EXCERPTED TEXT -
* START *

Beatriz Monroy Alarcón, professionally known as Betty Monroe (born March 4, 1978) is a Mexican actress and model.

Career

Early career beginnings; 1991-2000
Betty has been quite notable for playing villainous roles in several productions. She started off her career in 1998 when she starred in the telenovela Tres veces Sofia, a TV Azteca. She played a minor role as a secretary. Later that year she later played in a telenovela, Perla that was topbilled by Silvia Navarro and Leonardo García.

2000-2003; El amor no es como lo pintan, Como en el cine,  La hija del jardinero
In 2000, she portrayed Marisela Aguilera in El amor no es como lo pintan, a telenovela by TV Azteca. In 2001, she starred in another Azteca Production Como en el cine, a telenovela that had Lorena Rojas as the leading lady. In 2003, she returned to the small screen in La hija del jardinero. She played Adreina Torres.

* END *

GIVEN RECORDS -
* START *

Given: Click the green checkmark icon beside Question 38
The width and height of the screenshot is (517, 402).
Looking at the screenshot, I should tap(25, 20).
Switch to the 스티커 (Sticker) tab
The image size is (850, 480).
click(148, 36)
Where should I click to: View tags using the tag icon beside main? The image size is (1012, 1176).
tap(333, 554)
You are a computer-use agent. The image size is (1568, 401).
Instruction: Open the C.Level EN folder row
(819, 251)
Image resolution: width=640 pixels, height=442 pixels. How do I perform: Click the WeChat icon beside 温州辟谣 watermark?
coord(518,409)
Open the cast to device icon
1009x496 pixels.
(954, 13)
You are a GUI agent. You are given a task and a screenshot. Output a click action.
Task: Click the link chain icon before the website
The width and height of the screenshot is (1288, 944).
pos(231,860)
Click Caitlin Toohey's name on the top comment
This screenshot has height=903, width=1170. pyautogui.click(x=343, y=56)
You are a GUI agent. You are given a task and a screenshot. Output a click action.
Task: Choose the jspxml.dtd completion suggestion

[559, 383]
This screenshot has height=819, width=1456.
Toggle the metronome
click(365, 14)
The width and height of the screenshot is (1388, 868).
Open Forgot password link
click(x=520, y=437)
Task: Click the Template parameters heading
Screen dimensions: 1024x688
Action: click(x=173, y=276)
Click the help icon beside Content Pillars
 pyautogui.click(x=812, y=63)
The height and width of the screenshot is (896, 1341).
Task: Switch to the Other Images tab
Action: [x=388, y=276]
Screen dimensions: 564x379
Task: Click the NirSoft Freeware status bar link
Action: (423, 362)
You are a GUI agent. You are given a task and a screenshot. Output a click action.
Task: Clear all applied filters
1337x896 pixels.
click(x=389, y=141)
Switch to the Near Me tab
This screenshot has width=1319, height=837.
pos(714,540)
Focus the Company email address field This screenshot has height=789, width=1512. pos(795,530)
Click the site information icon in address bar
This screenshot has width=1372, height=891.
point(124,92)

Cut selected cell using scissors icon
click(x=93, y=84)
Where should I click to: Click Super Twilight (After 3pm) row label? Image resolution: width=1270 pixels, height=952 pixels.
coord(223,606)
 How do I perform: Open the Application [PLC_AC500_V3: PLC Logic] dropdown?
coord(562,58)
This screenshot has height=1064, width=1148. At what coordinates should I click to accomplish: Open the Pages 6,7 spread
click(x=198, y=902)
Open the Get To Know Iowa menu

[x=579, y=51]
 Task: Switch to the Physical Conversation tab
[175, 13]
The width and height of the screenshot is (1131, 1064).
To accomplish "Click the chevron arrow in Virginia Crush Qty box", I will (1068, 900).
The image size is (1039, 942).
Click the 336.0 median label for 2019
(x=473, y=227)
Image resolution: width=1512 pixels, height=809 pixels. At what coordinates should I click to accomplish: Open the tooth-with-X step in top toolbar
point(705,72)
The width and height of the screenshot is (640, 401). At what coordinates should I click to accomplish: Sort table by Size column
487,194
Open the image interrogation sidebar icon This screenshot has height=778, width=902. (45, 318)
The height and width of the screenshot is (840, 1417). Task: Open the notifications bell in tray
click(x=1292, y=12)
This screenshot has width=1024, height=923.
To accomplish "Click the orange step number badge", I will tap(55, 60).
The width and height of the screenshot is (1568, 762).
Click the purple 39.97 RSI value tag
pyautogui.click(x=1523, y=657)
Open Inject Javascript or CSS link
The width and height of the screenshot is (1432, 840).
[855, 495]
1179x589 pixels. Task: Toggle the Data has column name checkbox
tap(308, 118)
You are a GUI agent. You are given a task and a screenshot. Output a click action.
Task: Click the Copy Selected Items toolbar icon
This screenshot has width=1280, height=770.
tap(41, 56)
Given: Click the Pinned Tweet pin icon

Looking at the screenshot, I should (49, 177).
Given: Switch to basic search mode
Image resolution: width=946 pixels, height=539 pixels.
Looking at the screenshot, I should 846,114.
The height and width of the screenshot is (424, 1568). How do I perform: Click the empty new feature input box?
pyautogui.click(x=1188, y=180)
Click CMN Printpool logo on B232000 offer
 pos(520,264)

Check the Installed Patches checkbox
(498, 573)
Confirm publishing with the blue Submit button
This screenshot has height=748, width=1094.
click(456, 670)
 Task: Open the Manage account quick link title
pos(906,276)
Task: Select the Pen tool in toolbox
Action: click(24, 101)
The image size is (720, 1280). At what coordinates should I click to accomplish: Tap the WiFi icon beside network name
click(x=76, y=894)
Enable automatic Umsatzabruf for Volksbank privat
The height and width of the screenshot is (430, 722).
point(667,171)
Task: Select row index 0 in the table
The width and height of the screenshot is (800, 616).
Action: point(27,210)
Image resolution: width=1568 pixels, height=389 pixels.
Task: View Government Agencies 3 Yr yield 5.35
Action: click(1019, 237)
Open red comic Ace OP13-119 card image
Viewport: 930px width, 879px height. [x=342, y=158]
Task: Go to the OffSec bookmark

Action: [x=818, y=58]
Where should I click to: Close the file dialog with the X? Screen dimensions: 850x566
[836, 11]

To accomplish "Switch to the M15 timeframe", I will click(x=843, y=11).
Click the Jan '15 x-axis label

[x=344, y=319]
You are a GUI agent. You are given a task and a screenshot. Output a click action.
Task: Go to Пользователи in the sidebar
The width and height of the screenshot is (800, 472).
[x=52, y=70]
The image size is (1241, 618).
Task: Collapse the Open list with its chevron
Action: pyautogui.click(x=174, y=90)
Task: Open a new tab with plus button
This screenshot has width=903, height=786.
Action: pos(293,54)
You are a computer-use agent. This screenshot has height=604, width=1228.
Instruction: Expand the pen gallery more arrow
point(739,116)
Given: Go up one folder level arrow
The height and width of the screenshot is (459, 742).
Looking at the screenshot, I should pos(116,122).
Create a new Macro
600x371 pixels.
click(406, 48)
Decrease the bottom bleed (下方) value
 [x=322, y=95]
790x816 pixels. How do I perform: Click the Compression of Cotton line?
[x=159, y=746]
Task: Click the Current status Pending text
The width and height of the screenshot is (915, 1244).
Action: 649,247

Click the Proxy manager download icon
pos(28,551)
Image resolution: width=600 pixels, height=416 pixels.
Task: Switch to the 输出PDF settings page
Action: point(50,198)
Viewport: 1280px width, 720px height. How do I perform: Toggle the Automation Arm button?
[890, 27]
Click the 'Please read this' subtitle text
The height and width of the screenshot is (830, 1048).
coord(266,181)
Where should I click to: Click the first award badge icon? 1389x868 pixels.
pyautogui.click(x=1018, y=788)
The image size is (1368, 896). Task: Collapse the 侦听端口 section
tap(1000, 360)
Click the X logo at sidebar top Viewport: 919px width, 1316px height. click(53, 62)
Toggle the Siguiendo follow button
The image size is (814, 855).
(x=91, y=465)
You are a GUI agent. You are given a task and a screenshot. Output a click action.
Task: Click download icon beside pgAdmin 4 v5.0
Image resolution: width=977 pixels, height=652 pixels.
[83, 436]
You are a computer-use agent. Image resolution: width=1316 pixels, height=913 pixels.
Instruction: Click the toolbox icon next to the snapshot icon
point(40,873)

* END *

YOUR OBJECTIVE - Please copy the Betty Monroe text from "Beatriz Monroy Alarcón, professionally" to "and Leonardo García.", changing "secretary" to "receptionist".

SOLUTION TO THIS PROBLEM -
Beatriz Monroy Alarcón, professionally known as Betty Monroe (born March 4, 1978) is a Mexican actress and model.

Career

Early career beginnings; 1991-2000
Betty has been quite notable for playing villainous roles in several productions. She started off her career in 1998 when she starred in the telenovela Tres veces Sofia, a TV Azteca. She played a minor role as a receptionist. Later that year she later played in a telenovela, Perla that was topbilled by Silvia Navarro and Leonardo García.